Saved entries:

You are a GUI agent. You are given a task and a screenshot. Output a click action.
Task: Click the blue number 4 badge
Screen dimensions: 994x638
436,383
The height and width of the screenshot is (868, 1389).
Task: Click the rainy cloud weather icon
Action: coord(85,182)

PROBLEM: This exercise calls for repeating every line of the data exactly.

REPLY TO THE EXERCISE:
You are a GUI agent. You are given a task and a screenshot. Output a click action.
Task: Click the blue number 4 badge
Screen dimensions: 994x638
436,383
The height and width of the screenshot is (868, 1389).
Task: Click the rainy cloud weather icon
Action: coord(85,182)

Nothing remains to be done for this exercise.